読解文:
= = =

人手の過不足感DI、製造業を除いて再び不足超過に

 正規従業員数DI 、臨時パート・アルバイト数DI (「増加」-「減少」割合)ともに前期、すべての業種、地域、企業規模でマイナス水準に落ち込んだままです。所定外労働時間DI は調査開始以来最大の減少幅を記録した前期から、「横ばい」回答が増えて若干の増加となりました。

 また、前期に過剰超過となった人手の過不足感DI (「過剰」-「不足」割合)は再び不足超過に転じました。ただし、製造業(25→16)のみ過剰超過である一方で、建設業は(△30→△31)と業種による差が大きくなっています。(図4)

 設備投資についても3期連続で不足感が弱まっていましたが、その傾向に歯止めがかかり、今期の設備投資実施割合は上昇に転じました(32%→35%)。実施内容は「情報化設備」が高水準を維持し、実施目的では「合理化・省力化」の増加が続いています。

ポストコロナを見据えた取り組みを

 景況の急激な悪化を反映して、今期も「民間需要の停滞」は半数を超える57%、「同業者相互の価格競争の激化」の割合も前期から22%→27%と上昇しました。この傾向は製造業と流通・商業で顕著に表れています。一方、2 期連続で低下していた「従業員の不足」は16%→20%と上昇に転じています。中でも建設業やサービス業での上昇が目立ちました(図5)。

= = =

提示された記録:
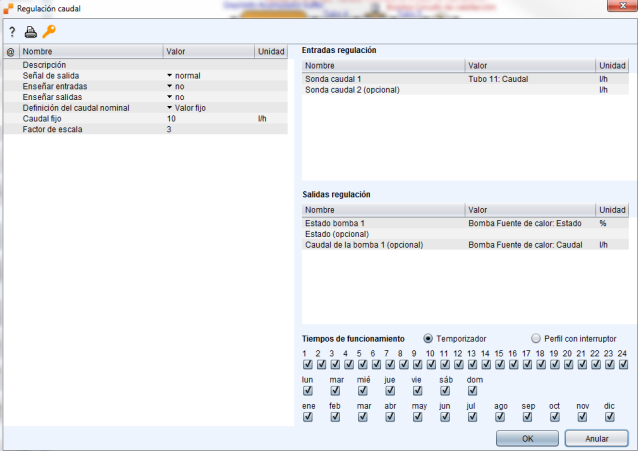Click the orange key icon
Image resolution: width=638 pixels, height=451 pixels.
[48, 32]

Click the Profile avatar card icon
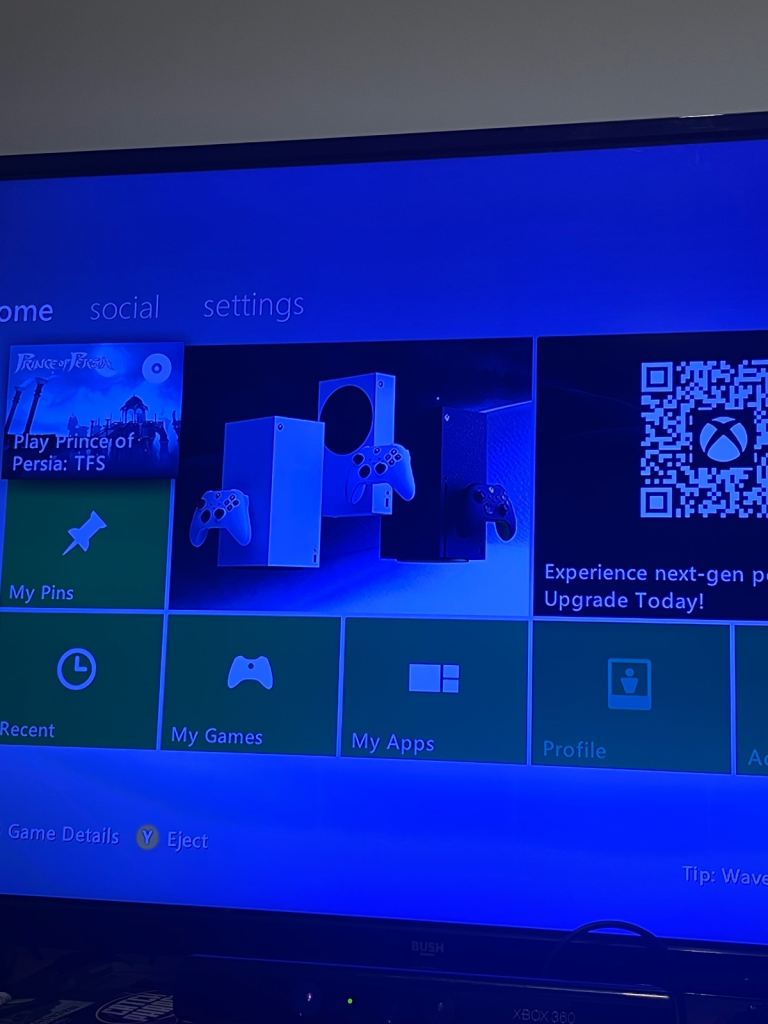tap(629, 684)
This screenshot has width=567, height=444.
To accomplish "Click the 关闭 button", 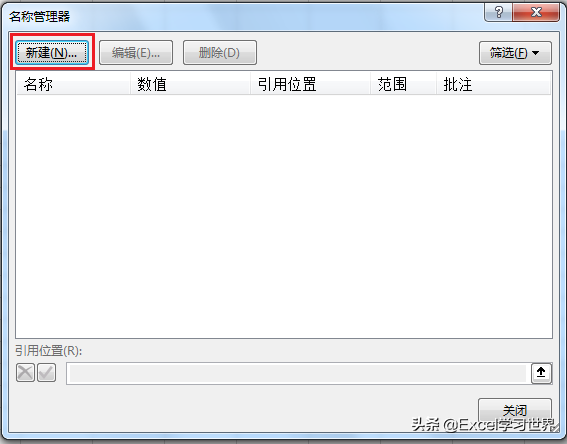I will (x=515, y=410).
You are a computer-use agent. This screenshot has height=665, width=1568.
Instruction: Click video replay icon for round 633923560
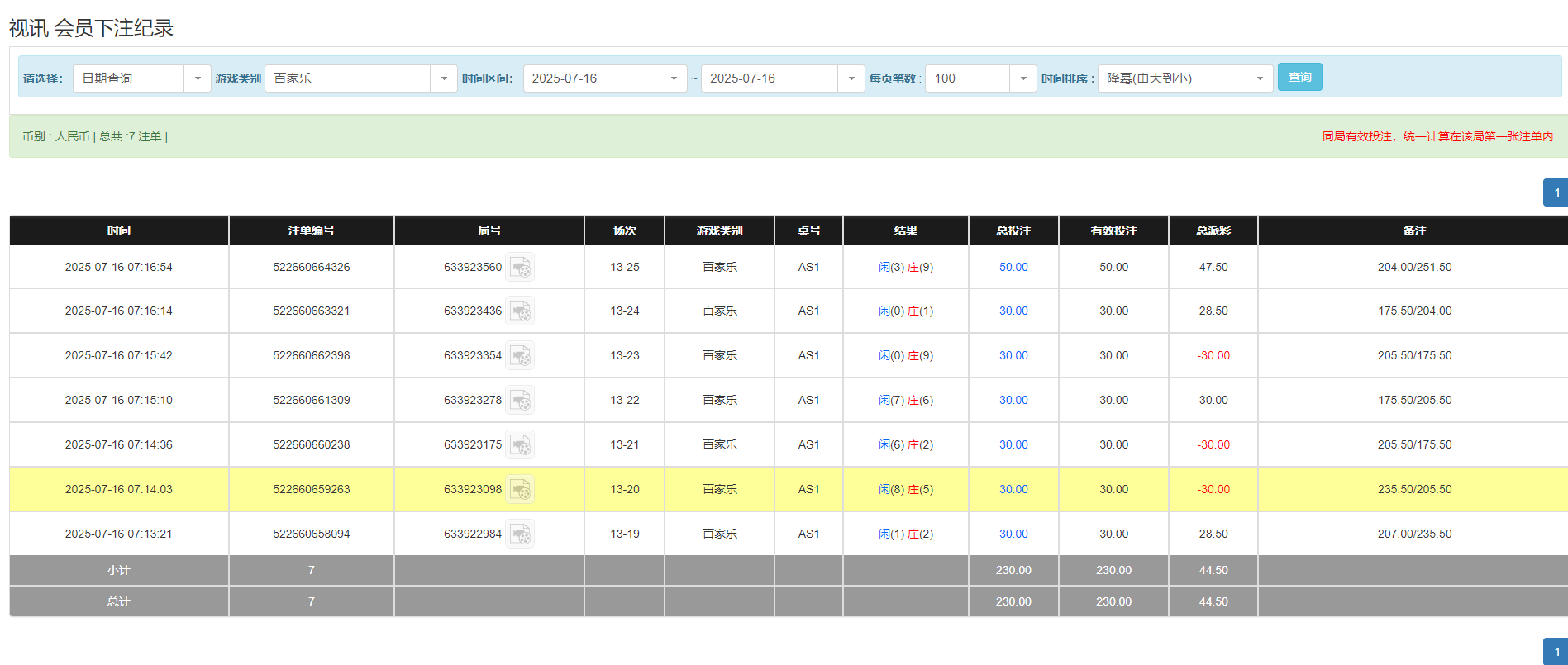pos(520,268)
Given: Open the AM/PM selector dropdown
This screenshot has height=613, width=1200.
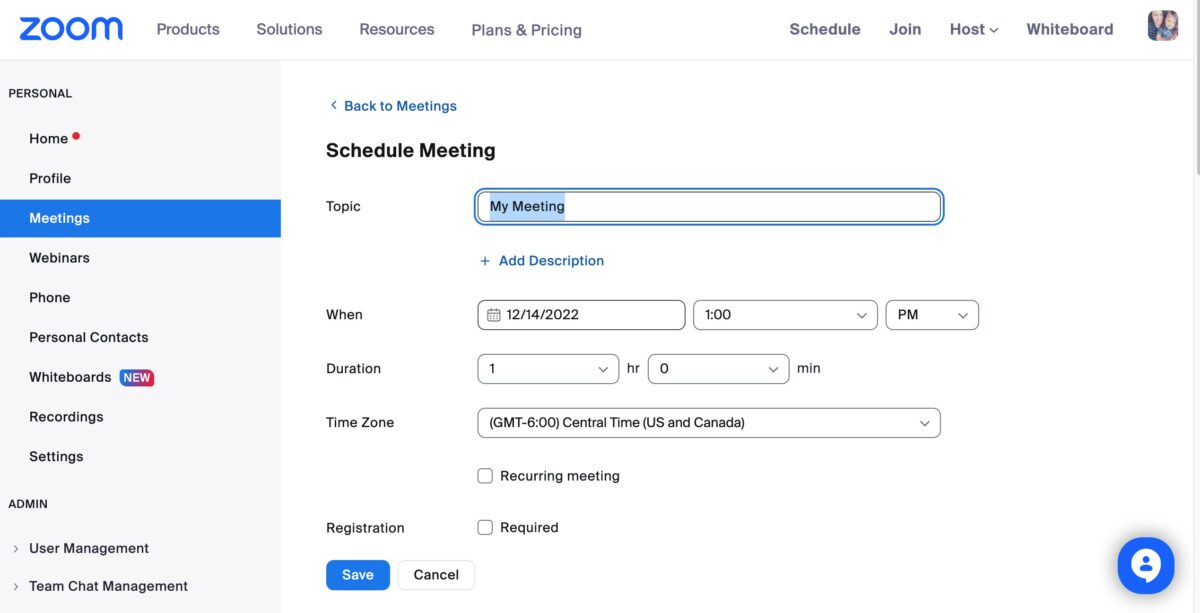Looking at the screenshot, I should tap(931, 315).
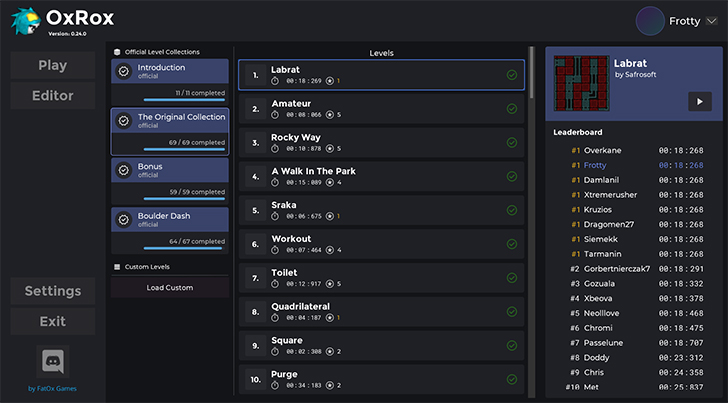Click the moves counter icon on Sraka
The image size is (728, 403).
(x=329, y=216)
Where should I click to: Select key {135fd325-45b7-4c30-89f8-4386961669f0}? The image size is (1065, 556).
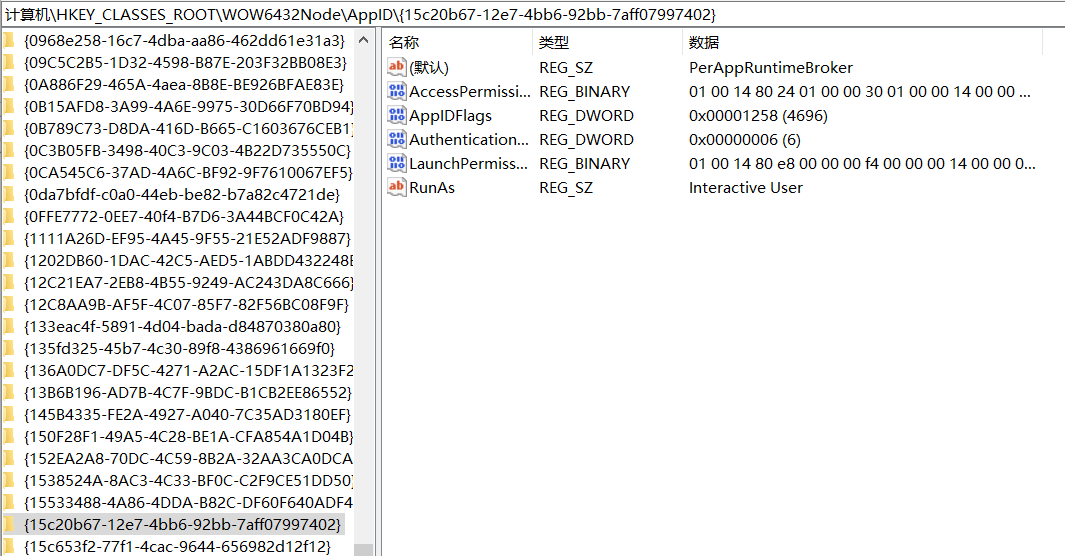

= = =

課題の要件:
• a. 記録のうち、「Given: Open the AM/PM selector dropdown」を含む行から始まり記録の末尾で終わる範囲を、そのまま書き出してください。画像は含めないでください。
• b. 景況調査の文章の続きを、最後の文の後から書いてください。
景況調査の文章と記録は、それぞれ別の出典から取られています。

課題の解答:
• a.
Given: Open the AM/PM selector dropdown
This screenshot has height=613, width=1200.
Looking at the screenshot, I should tap(931, 315).
Click the moves counter icon on Sraka
The image size is (728, 403).
(x=329, y=216)
Where should I click to: Select key {135fd325-45b7-4c30-89f8-4386961669f0}? The image size is (1065, 556).

• b.
 経営上の力点は前期と比較すると全体的に小幅な動きとなっていますが、「人材確保」(24%→28%)、「社員教育」(33%→36%)、「新規事業の展開」(20%→ 23%)が増加傾向を示し、「新規受注の確保」(60%→59%)は高い指摘割合が続いています。

 厳しい状況の中にありますが、空いた時間を活用したコロナ対策を盛り込んだ経営指針書の作成や共有化や社員教育、コロナを機とした新規分野への挑戦など、多くの企業がポストコロナを見据えた動きをはじめています。コロナ大不況が今後どうなるかは不透明な点も多く楽観視はできませんが、戦略的に取り組んでいくことがいっそう求められています。

〈会員企業の取り組みから〉

○この時期だからこそ、あえて目先でなく、3 年後の姿(商品構成・付加価値内容の変革)などを計画化している(愛知、サービス業)
○コロナ禍前(前年度)より営業体制を見直した。その結果受注を維持できている(福岡、流通・商業)
○より地元密着型営業を展開しています。くらしの中にあるニーズを発見することに力を入れています(長野、建設業)
○経営指針発表会はコロナ対策でZOOM を外部の方にも参加してもらいました(山梨、流通・商業)
○休業(生産調整)をやむなく行い、その日を教育訓練に充て、社員のスキルアップや技術共用の時間に充てた(北海道、家具製造・販売業)
○業務効率化に向けてのIT リテラシー向上研修、経費削減、販売単価の見直し(大阪、金型製造業)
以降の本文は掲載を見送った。